Explore the etymology and symbolism of the constellations

Norma et Regula

the Level and Square

Johann Bode, Uranographia, 1801

Norma was drawn by Johann Bode in Uranographia as either a ruler, or a level, overlaying a carpenter's square. Norma is the Latin word for a carpenter's square, Norma et Regula, literally means the carpenter's square and ruler, but it seems that the ruler could be a level as Norma et Regula is often translated 'The Level and the Square'. "In English the constellation is variously known as The Rule, The Carpenter's Square, The Set Square and The Level. An L-shaped instrument for drawing right angles is called a 'carpenter's square'" [1]. In carpentry, a square, or set square is a guide for establishing right angles or ninety-degree angles.

This constellation, Norma, 'the Carpenter's Square', and its adjoining constellation Circinus, 'Pair Of Compasses for drawing circles', might be taken as a pair. The two together are the emblems of masonry, and the symbol of Freemasonry.



nuwafuxi.jpgThere is an older association between these two objects. An ancient painting of Nüwa and Fuxi unearthed in Xinjiang, holding the tools of creation; the compass and square, and surrounded by constellations. Hugh Nibley gave a lecture in 1975 on “Sacred Vestments” in which he says "In the underground tomb of Fan Yen-Shih, d. A.D. 689, two painted silk veils show the First Ancestors of the Chinese, their entwined serpect bodies rotating around the invisible vertical axis mundi. Fu Hsi holds the set-square and plumb bob … as he rules the four-cornered earth, while his sister-wife Nü-wa holds the compass pointing up, as she rules the circling heavens. The phrase kuci chü is used by modern Chinese to signify “the way things should be, the moral standard”; it literally means the compass and the square. (pg. 115)".

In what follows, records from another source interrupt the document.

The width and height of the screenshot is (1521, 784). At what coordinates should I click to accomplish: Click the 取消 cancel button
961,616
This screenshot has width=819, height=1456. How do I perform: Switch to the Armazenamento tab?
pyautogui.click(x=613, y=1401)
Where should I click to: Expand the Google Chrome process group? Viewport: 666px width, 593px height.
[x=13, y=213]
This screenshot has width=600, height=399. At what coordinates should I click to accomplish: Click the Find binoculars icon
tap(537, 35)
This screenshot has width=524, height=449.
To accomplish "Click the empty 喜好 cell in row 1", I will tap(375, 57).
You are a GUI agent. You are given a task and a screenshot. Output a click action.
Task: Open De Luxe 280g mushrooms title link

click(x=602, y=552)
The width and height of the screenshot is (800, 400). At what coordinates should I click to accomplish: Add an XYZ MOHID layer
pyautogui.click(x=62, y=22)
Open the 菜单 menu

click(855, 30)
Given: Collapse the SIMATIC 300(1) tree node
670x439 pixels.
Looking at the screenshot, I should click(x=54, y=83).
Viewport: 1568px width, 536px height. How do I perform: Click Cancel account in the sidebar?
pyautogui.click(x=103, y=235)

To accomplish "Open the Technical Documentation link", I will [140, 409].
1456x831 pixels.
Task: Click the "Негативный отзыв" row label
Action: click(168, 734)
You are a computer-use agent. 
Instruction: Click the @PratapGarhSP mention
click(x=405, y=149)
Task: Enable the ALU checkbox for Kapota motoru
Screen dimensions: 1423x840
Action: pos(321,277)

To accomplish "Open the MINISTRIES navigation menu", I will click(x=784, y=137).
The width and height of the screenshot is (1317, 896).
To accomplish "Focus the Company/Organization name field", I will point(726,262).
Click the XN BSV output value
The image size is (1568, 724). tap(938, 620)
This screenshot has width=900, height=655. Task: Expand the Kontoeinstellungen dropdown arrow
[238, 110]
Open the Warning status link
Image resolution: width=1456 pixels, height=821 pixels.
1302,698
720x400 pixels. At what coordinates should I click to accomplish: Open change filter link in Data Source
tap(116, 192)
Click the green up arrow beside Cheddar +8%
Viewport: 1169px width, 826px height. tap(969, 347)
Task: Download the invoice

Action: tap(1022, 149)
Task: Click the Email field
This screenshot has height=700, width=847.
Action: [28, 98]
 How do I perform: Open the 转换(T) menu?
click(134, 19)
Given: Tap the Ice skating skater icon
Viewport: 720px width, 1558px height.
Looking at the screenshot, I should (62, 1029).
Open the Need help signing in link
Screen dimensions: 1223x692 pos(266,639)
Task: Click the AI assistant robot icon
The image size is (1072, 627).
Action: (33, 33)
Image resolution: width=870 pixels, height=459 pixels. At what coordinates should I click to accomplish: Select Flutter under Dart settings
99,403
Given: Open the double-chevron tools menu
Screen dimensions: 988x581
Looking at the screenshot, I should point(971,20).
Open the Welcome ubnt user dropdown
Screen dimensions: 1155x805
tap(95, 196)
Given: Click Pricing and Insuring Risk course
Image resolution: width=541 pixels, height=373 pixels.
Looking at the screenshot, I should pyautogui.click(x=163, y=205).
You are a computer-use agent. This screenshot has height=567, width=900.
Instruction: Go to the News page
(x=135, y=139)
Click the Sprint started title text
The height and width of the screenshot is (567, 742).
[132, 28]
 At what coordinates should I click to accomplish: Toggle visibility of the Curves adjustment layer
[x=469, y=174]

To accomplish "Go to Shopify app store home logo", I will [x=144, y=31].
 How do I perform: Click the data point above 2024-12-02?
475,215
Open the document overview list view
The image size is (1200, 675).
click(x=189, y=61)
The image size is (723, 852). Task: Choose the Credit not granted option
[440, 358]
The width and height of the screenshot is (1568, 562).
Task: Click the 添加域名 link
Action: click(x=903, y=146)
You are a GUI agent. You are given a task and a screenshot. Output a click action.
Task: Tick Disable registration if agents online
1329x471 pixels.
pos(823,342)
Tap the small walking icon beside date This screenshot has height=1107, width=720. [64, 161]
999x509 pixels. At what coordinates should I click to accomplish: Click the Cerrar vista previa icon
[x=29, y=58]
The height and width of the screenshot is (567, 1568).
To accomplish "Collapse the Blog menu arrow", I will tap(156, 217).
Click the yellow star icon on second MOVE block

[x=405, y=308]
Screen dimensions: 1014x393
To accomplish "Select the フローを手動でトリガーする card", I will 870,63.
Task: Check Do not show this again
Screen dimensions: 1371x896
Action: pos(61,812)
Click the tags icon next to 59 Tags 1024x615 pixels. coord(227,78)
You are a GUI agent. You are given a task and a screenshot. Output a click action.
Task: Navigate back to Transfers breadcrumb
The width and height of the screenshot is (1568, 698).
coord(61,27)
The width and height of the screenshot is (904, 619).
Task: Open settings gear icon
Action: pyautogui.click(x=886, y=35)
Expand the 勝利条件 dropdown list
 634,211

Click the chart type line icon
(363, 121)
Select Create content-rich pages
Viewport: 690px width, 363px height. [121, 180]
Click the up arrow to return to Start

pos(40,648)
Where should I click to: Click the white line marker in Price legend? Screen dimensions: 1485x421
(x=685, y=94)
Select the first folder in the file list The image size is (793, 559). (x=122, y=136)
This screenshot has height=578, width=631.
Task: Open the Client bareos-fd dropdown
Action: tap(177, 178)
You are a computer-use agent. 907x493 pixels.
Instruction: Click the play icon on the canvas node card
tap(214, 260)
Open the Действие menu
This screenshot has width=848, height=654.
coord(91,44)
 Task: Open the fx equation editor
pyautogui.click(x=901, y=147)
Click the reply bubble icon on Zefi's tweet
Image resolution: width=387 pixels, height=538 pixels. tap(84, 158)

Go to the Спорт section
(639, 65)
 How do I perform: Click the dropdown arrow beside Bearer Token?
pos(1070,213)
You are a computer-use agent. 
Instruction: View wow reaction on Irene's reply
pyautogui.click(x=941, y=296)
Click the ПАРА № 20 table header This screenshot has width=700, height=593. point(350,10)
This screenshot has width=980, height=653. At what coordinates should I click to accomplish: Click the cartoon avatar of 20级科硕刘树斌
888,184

Giorgio De Santillana, Hertha Von Dechend, in Hamlet’s Mill, p.272, "The two characters surrounded by constellations are Fu Hsi and Nu Kua, i.e., the craftsman god and his paredra, who measure the 'squareness of the earth' and the 'roundness of heaven' with their implements, the square with the plumb bob hanging from it, and the compass. The intertwined serpent-like bodies of the deities indicate clearly enough, although in a peculiar “projection,” circular orbits intersecting each other at regular intervals." [source]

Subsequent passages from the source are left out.